Over the last few months I’ve had multiple projects with issues related to color. I feel it will benefit Concrete Decor readers to understand the process for corrections as well as some simple tips and tricks for achieving desired results.
As a consultant, one of the things I enjoy is helping and training contractors. I’m satisfied when I feel I have taught something new to a contractor or field crew that will impact the quality of their future work. In this article, I’ll talk about several different issues illustrated with project photos. I hope you get as much benefit from reading this article as I have gotten by writing it.
Always expect residue
The first issue I want to discuss is residue. When applying dye, there’ll be residue every single time. This isn’t something that happens if you put way too much color down but is inherent in the application process because no two concrete slabs are exactly alike. Every concrete slab has a different amount of porosity which affects the amount of liquid that can be absorbed into its surface.
Because of this, all dye or coloring products are overengineered to make sure that slabs of all varieties can be colored. As a manufacturer, you assume dilution rates of your color to meet the demands of the most porous surface, then you add about 10 to 15 percent more color. As a contractor, this just means you’ll have residue on every project. Sometimes you’ll have more than others based on — you guessed it — the porosity or the slab.
Residue is normal and something to be considered on every project. It needs to be removed or it can cause issues on issues. The easiest removal method involves an auto-scrubber with pads (not brushes). Dye residue is easy to see because the pattern visible on the surface looks speckled and spotted.
When you’re moving across the floor, the reflected light will almost have a metallic look in areas of excessive residue. Wiping the floor with a damp cloth will reveal if there’s substantial residue remaining or not.
Each application of color will leave residue. If you’re applying multiple coats of color, there’s no need to remove the residue in between, but it’s important to remove excess residue before you continue polishing. If you don’t, the dye particulates will build up on your resin diamonds. As the diamonds heat up from friction, a small cluster of dye particles will melt into their surface. Additional particles will then be caught up until you get what’s called an “ember.” This ball of hardened dye particulates will cause major scratches in the surface of your polished concrete floor and damage the diamonds so that they’re unusable.

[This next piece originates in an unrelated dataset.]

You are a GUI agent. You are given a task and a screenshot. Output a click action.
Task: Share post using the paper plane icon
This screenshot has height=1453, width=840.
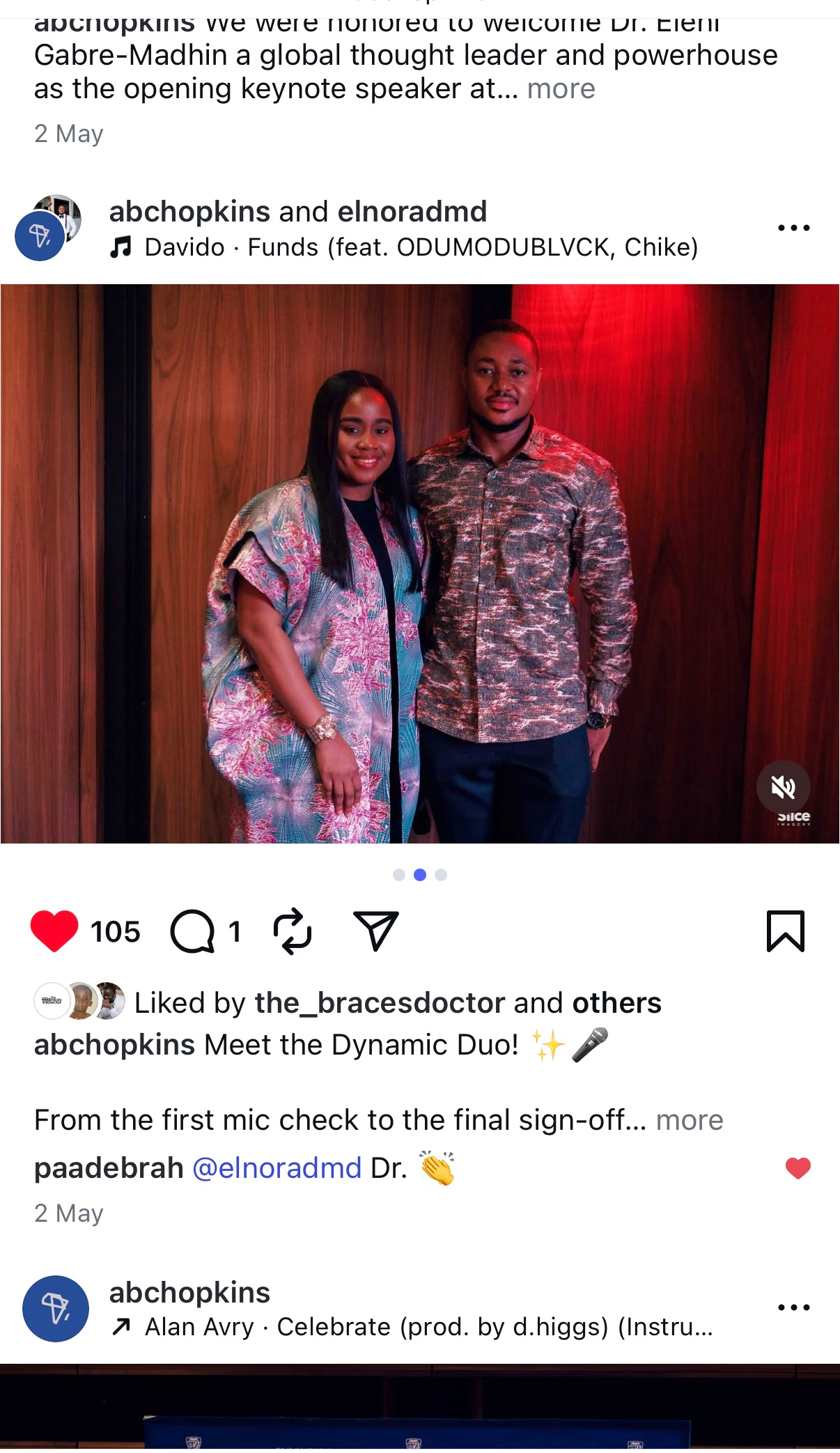(x=376, y=931)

Ember scratches are very difficult because they’re usually deep enough that you must drop back several steps in the grinding process to get them out. These scratches had to be removed with a 150-grit metal-bond diamond, which added significant work and time to the project.
Residue is easy to remove with water and a scrubber. If you don’t have an auto-scrubber, you can use a swing buffer with water and a soft pad. Then you can squeegee and shop vac up the water with the residue suspended in it. I’ve found polished concrete cleaner removes residue best because it holds the particulates in suspension better than water alone. You need some liquid or the residue won’t come loose from the slab’s surface.
As a side note, here’s a tip. When doing multiple colors next to each other, always do the darker color first. After you’ve dyed the darker color successfully, clean the residue well along the edge of the color transition. Then paper and tape the edge of the already-applied color and apply your densifier to the colored area.
The densifier will help keep any additional color from bleeding into the lighter colored area. There is no feeling worse than having a perfect color application with red and blue next to each other and then going to clean the floor and having the edge of both colors turn purple because of residue transfer. Cleaning and specifically densifying the darker color first will help with this issue.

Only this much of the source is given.